| List of tasks |
**A)** In the passage on insect resistance to insecticides, what do plants develop to protect themselves from insects?
**B)** Rewrite the paragraph beginning "For eons of time" from the passage on insect resistance to insecticides more briefly, keeping its main facts.
**C)** Carry the passage on insect resistance to insecticides forward from its last sentence.

| Given passage |
○ ○ ○

For eons of time insects have been in natural competition with plants. Insects depend on plants for food and consequently threaten the plants' survival. Plants develop new chemical insecticides to protect themselves from the insects. The insects, in turn, develop new methods to metabolize the plant insecticides.
The ability of insects populations to rapidly adapt to pesticides is also apparent today, as many insects of agricultural and medical importance have become resistant to control with man-made insecticides. No class of insecticide chemistry has been exempt from this process, and, as insecticides have become widely used, a variety of insecticide-selected insect genes with unique properties toward chemical metabolism have developed.

○ ○ ○

| Supplied data |
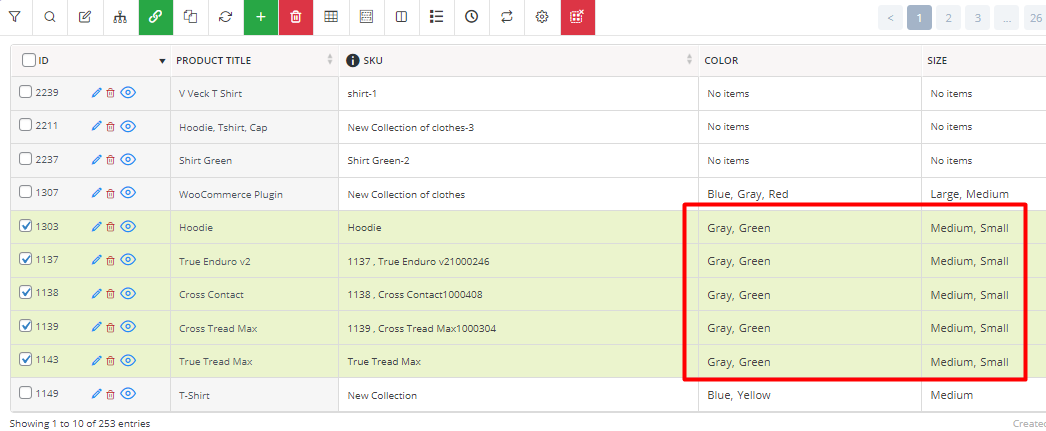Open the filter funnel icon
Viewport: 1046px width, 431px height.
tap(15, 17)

○ ○ ○

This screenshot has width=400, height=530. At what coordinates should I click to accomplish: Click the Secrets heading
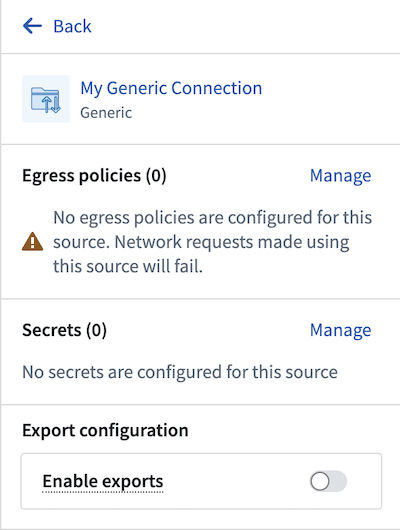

○ ○ ○

| Results by task |
**A)** New chemical insecticides.

**B)** Insects and plants have long competed. Insects feed on plants and so threaten their survival. Plants protect themselves by developing new chemical insecticides, and insects in turn develop new ways to metabolize them.

**C)**
In contrast to insects, soil-inhabiting microorganisms have not been exposed to this type of environmental pressure, and generally have not developed mechanisms of degrading insecticides like that of insects. Thus, many insecticides (e.g., Aldrin, Chlordane, DDT, HCH) are notoriously persistent in soil (See, e.g., R. Stanier et al., The Microbial World, 557-58 (5th Ed. 1986)). Such persistent insecticides are referred to as "recalcitrant insecticides," and have half lives in soil which are measured in periods of years, rather than periods of days. See M. Alexander, Introduction to Soil Microbiology, pg. 445 (2d Ed. 1977).
Insecticides are critically important to modern agriculture. Their value is offset, however, by the tendency of soil to become contaminated for prolonged periods of time with insecticides which are no longer effective in controlling insects. There is a continued need for new solutions to this problem.